**Work instructions:** Exactly the lines from the line with "395x297 pixels." through the final line of the records below, both ends included, are to be set down. Do not include pictures.

**Exercise materials:**
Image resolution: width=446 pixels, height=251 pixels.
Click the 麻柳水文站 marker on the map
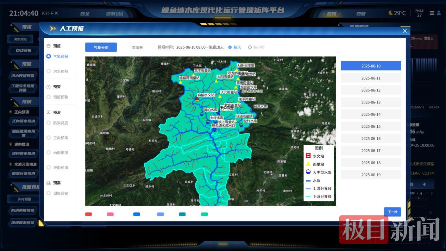197,100
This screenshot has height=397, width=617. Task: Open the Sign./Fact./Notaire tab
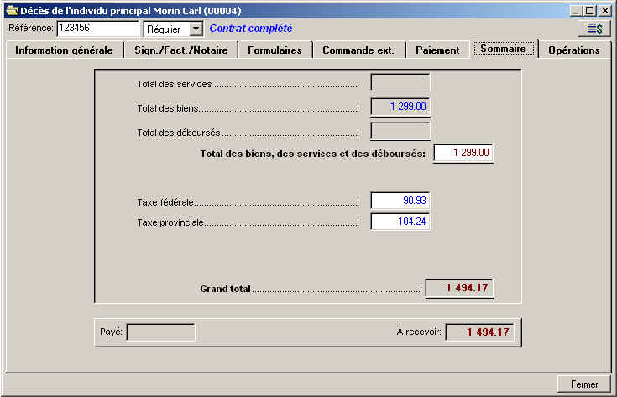tap(180, 50)
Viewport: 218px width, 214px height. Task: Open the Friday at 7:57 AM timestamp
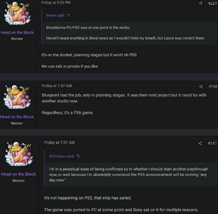pos(59,143)
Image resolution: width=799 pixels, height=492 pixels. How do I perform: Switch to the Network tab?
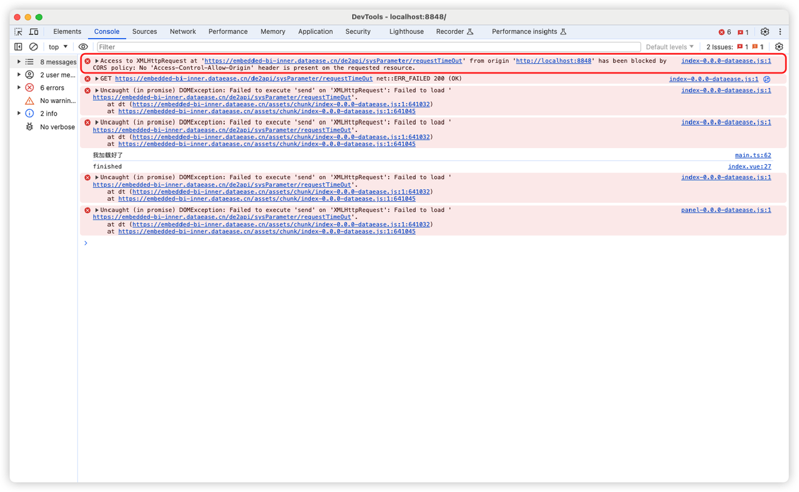[x=183, y=32]
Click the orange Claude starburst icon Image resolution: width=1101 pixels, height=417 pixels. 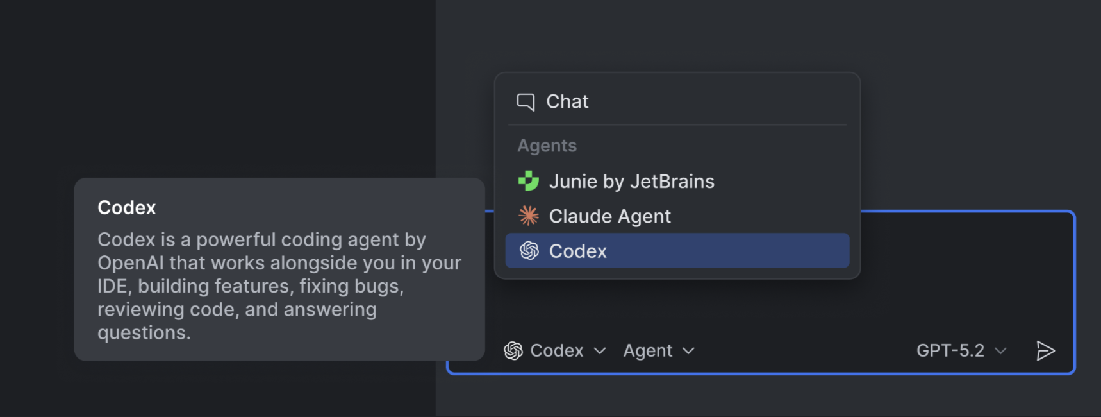click(x=529, y=216)
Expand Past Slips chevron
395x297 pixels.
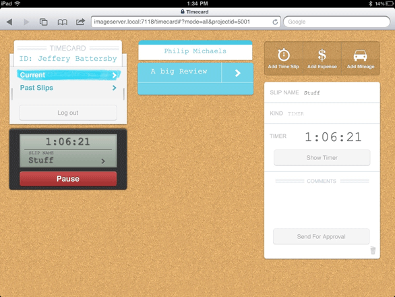[x=115, y=88]
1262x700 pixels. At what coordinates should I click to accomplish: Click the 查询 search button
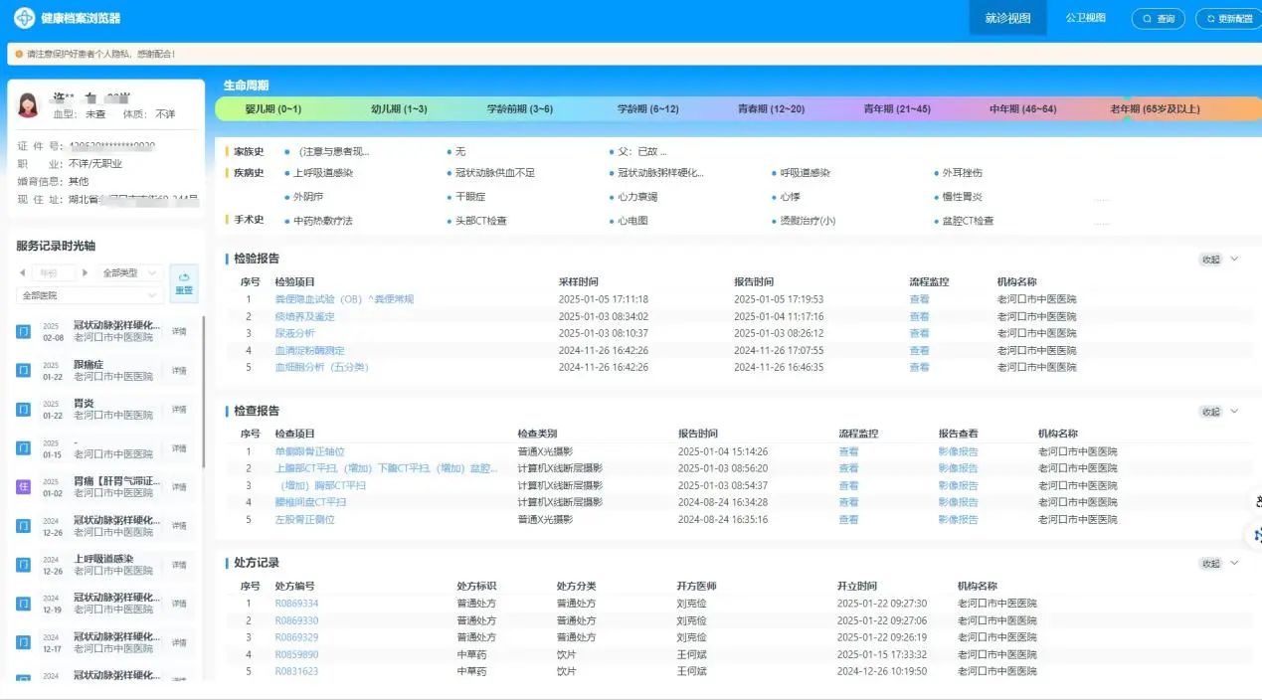point(1159,18)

**Response:**
395x297 pixels.
[x=115, y=88]
1262x700 pixels. At what coordinates should I click to accomplish: Click the 查询 search button
point(1159,18)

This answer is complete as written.